▶ _WHAT THE TASK REQUIRES_: Below are some records. Retype exactly the lines from the one containing "[Created with Klaviyo" through the one containing "Home (32, 122)", both included, skipping every picture.

▶ _TASK MATERIAL_:

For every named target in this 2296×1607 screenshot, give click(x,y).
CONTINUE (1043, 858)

--

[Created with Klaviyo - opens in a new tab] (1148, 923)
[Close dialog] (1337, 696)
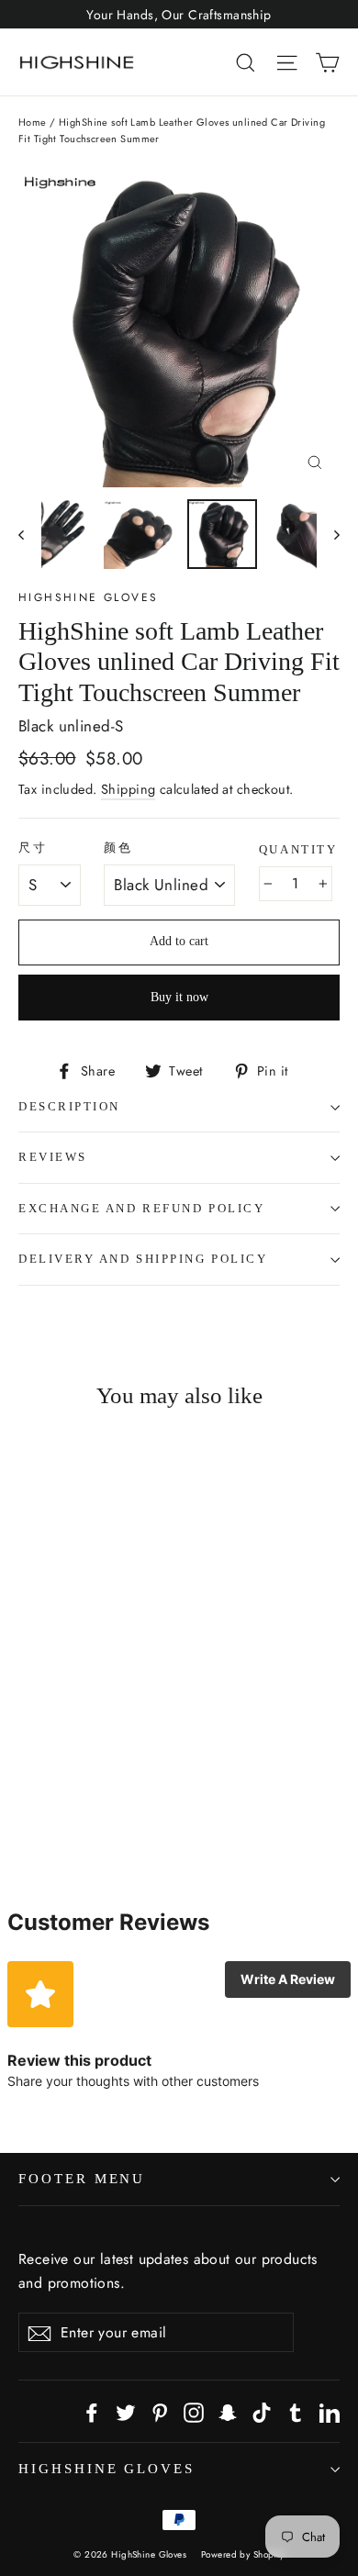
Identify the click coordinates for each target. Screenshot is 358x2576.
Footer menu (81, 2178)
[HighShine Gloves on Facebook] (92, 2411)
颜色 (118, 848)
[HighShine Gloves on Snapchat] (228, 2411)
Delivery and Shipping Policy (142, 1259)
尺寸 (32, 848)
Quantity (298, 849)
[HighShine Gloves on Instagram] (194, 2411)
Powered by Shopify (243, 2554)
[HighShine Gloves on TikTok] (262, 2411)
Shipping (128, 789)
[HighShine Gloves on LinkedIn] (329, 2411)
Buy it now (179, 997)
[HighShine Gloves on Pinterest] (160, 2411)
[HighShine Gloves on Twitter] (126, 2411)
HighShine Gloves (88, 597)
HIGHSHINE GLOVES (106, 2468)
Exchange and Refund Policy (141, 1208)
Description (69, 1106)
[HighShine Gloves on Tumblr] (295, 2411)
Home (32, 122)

...

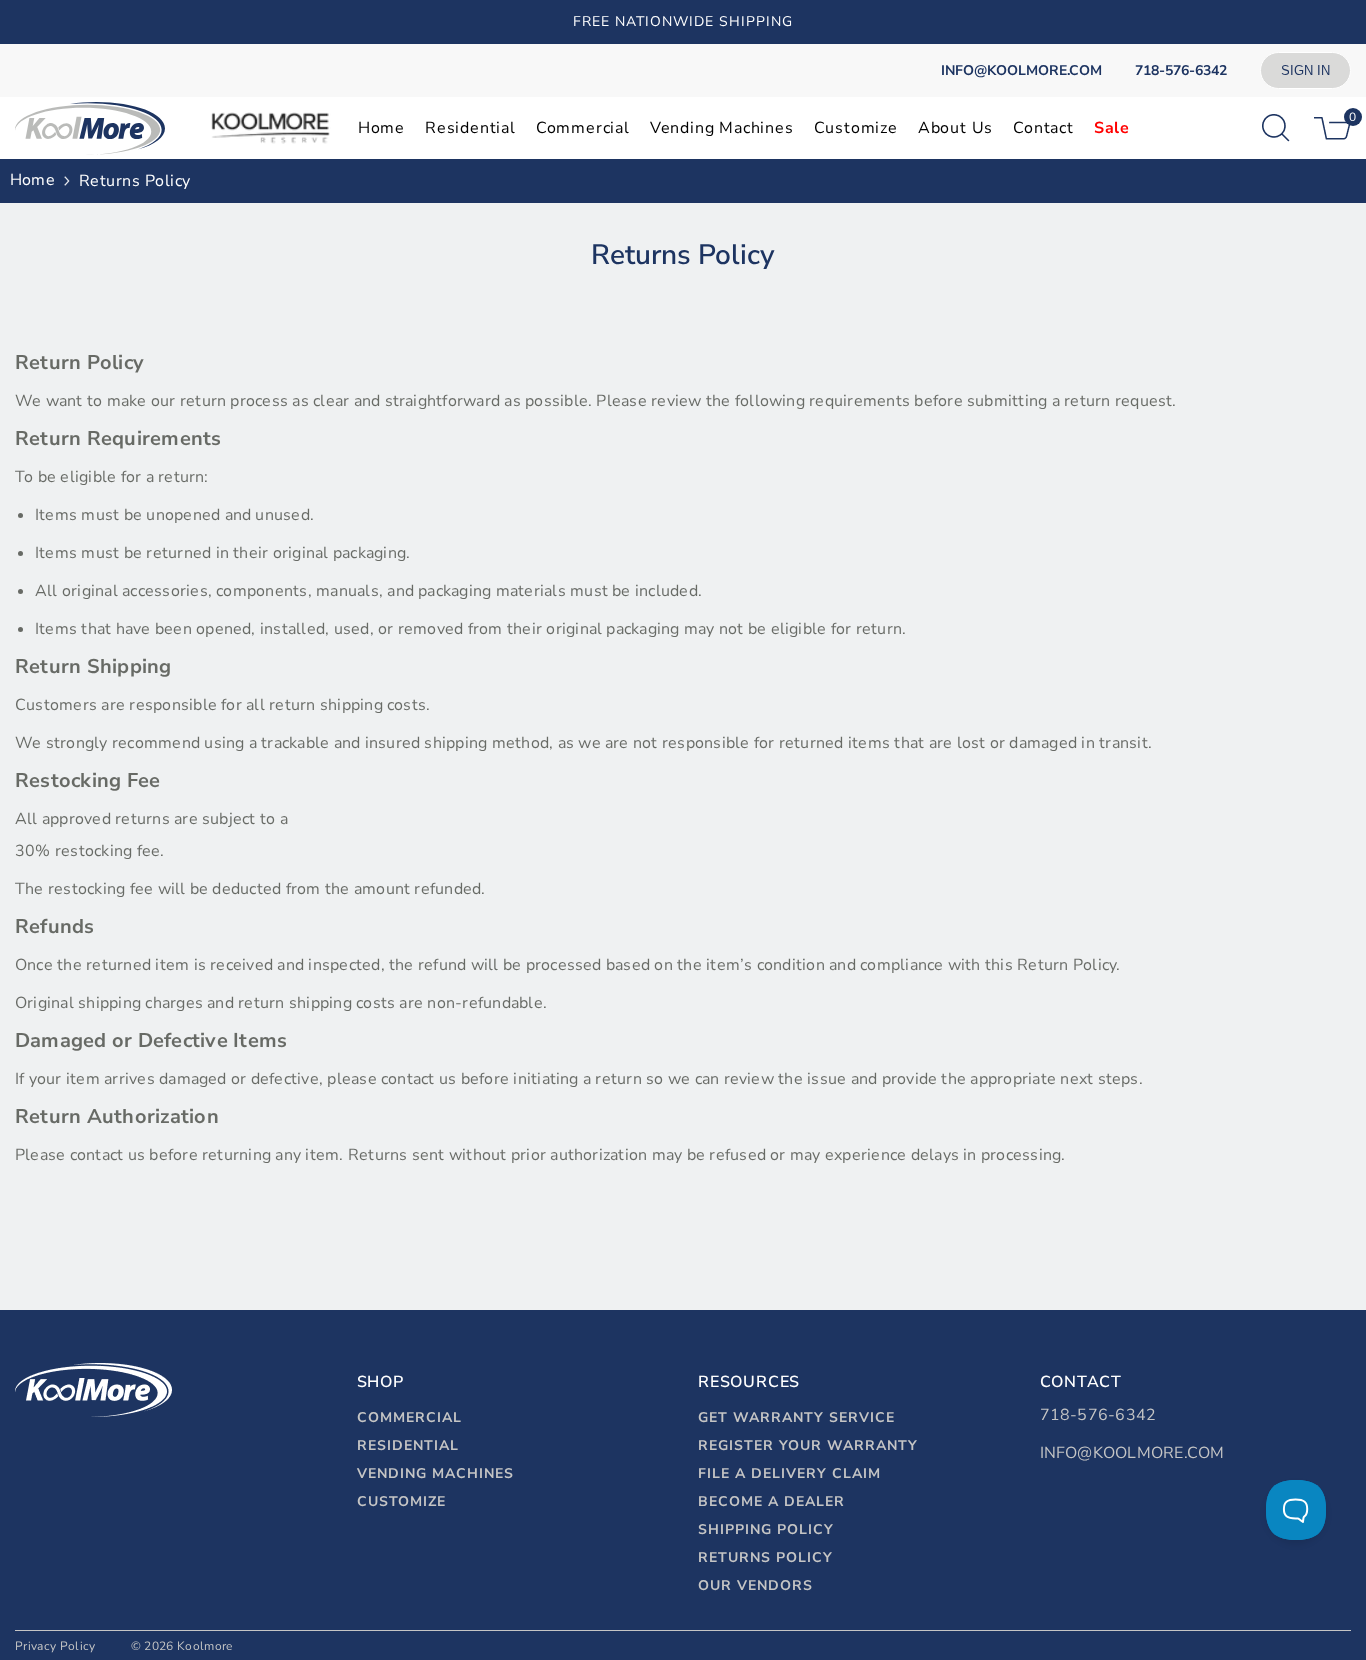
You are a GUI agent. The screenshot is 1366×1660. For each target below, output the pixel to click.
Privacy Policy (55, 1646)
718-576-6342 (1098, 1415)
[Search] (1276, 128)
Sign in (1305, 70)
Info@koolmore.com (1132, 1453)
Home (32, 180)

▶ _EXERCISE RESPONSE_:
[Created with Klaviyo - opens in a new tab] (1148, 923)
[Close dialog] (1337, 696)
Identify the click coordinates for each target. Screenshot is 358x2576.
Footer menu (81, 2178)
[HighShine Gloves on Facebook] (92, 2411)
颜色 (118, 848)
[HighShine Gloves on Snapchat] (228, 2411)
Delivery and Shipping Policy (142, 1259)
尺寸 (32, 848)
Quantity (298, 849)
[HighShine Gloves on Instagram] (194, 2411)
Powered by Shopify (243, 2554)
[HighShine Gloves on TikTok] (262, 2411)
Shipping (128, 789)
[HighShine Gloves on LinkedIn] (329, 2411)
Buy it now (179, 997)
[HighShine Gloves on Pinterest] (160, 2411)
[HighShine Gloves on Twitter] (126, 2411)
HighShine Gloves (88, 597)
HIGHSHINE GLOVES (106, 2468)
Exchange and Refund Policy (141, 1208)
Description (69, 1106)
[HighShine Gloves on Tumblr] (295, 2411)
Home (32, 122)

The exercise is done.